By Jorge Barrera
APTN National News
LAKETON, NB–It was another day of skirmishing on the highway in the ongoing battle between a Mi’kmaq-led group of anti-fracking demonstrators and a Houston-based company trying to wrap up the last of its shale gas exploration work for the year.
On the one-month anniversary of the Oct. 17 RCMP raid on an anti-fracking camp in Rexton, NB, a contractor working for SWN Resources Canada scrapped plans to pick up geophones strung along the shoulder of Hwy 11 after facing a demand from demonstrators that the company also retrieve the wires connecting the equipment.
Geophones interact with thumper trucks to create imaging of shale gas deposits underground. The thumper trucks deliver vibrations into the ground which are then transmitted to geophones which then send the data to measuring equipment.
On Thursday, dozens of demonstrators forced SWN’s thumper trucks to turn back.
Elsipogtog residents, along with supporters from other Mi’kmaq communities and local Acadians, have been trying to stop SWN’s shale gas exploration for months. Many fear discovery of shale gas will lead to a controversial extraction method called hydraulic fracturing or fracking.
Opponents of fracking say it threatens water tables, while proponents say it poses no danger at all.
The New Brunswick government has given SWN its full backing and Premier David Alward has called the ongoing battle between SWN and demonstrators a “beachhead” in his government’s effort to bring more resource development to the province.
Sunday’s skirmish occurred in the same vicinity as Thursday’s confrontation which sits about 30 km north of the October raid site and about 46 km northeast of Elsipogtog.
“We did it again,” shouted some of the demonstrators after trucks belonging to Geokinetics turned around and left the area.
Initially it appeared that Geokinetics would be retrieving the geophones and the connecting wiring which is strung across 15 km on Hwy 11. One of the workers told APTN National News that the wires were going into their trucks along with the geophones.
Moments later, an RCMP liaison officer, known as “Dickie,” told the demonstrators that the company didn’t have the “resources” to pick up the wiring and the geophones.
“Either they are going to pull out all together or allow them to pick up their yellow boxes and they’ll come back another day to pick up the wire,” said the RCMP liaison officer.
The demonstrators, however, cried foul saying the terms of the initial arrangement had been altered.
“You show up here and your mouth starts doing this here and all of a sudden it’s all different,” said Melissa Augustine, who is from the Mi’kmaq community of Burnt Church.

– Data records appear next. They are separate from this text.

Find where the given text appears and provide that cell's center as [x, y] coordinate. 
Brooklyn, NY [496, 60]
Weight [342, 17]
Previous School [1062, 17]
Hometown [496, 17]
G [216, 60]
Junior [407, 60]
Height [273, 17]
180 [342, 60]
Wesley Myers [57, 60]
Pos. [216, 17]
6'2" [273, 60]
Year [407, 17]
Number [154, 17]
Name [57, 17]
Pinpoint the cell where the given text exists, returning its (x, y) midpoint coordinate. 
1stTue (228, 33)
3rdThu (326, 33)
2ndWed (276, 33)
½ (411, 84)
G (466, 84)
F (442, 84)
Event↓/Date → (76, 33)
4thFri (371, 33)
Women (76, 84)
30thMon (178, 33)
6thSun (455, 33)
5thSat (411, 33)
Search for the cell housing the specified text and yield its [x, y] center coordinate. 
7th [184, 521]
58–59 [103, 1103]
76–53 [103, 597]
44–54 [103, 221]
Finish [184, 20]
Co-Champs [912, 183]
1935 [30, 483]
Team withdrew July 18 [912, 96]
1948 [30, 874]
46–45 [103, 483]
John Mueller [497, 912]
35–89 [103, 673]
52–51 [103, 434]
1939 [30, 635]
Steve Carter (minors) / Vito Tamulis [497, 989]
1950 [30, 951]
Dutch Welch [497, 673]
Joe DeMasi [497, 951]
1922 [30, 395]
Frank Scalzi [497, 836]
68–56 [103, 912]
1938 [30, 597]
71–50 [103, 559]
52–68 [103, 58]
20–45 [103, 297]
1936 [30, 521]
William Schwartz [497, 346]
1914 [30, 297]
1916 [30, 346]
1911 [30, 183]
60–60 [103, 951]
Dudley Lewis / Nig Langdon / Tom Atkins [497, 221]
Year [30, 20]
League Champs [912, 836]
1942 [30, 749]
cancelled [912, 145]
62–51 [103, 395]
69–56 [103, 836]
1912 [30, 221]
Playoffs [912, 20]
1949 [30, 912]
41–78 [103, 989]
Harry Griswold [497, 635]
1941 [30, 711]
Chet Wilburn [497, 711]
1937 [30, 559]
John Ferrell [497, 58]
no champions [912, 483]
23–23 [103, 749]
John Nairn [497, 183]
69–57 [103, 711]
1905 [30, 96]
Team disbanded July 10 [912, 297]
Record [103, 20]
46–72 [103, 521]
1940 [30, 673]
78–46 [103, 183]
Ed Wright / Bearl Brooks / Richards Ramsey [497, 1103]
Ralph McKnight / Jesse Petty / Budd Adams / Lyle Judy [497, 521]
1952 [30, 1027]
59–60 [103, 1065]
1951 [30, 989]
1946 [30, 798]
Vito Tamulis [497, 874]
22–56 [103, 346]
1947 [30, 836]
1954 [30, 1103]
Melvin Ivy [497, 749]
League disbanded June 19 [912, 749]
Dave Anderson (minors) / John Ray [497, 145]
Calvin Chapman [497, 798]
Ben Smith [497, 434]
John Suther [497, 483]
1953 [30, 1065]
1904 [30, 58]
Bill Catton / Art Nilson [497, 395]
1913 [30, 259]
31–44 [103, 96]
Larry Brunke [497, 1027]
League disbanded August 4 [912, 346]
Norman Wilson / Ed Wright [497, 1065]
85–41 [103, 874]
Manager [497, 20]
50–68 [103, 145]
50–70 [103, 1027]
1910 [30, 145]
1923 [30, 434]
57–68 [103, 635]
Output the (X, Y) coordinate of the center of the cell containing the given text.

“This is what they are conveying to me and this is what I am conveying to you,” said the RCMP liaison officer.
The meeting ended abruptly after one of the demonstrators, Maxime Daigle, attempted to read a letter, later described as a writ, to the RCMP liaison accusing the force of treason.
The RCMP liaison, however, refused to stay to hear Daigle read the whole thing.
“I read it yesterday,” said the liaison.
“Hey come back, you scared of this or what?” said Daigle, a former oil and gas worker with experience across Western Canada and the U.S. who now campaigns against shale gas extraction.
Soon after, Geokinetic’s trucks turned around and left.
“They looked like a bunch of mice running away,” said Augustine. “They broke their word to pick up their garbage.”
Louis Jerome, another Mi’kmaq demonstrator from Gesgapegiag First Nation in Quebec, said if SWN’s contractor returns, it will face the same thing.
“If they come back, we are going to make sure that they take all their equipment,” said Jerome. “I think they got the message.”
The symbolism of Sunday’s small victory on the one-month anniversary of the raid remained with some demonstrators after calm returned to their recently erected camp on Hwy 11.
“It’s a powerful day,” said Callum Moscovitch, from St. Margaret’s Bay, NS.
He said a lot had changed since the chaos and confusion following the raid, which resulted in 40 arrests and the torching of several RCMP vehicles.
Moscovitch said the camp was experiencing a level of unity that had been missing for awhile.
“It’s amazing to have arrived here from a point of tension, fear and distrust,” he said. “We are concentrating on our strength and where it lies is in prayer. It brings us together.”
The battle, however, is far from over.
On Monday, a New Brunswick judge is expected to rule on an application for an injunction filed by the Elsipogtog band council against SWN and the province. The judge could rule in favour of Elsipogtog and end SWN’s exploration for the season.
Or, the judge could rule against it and SWN would be able to return under the full cover of the courts.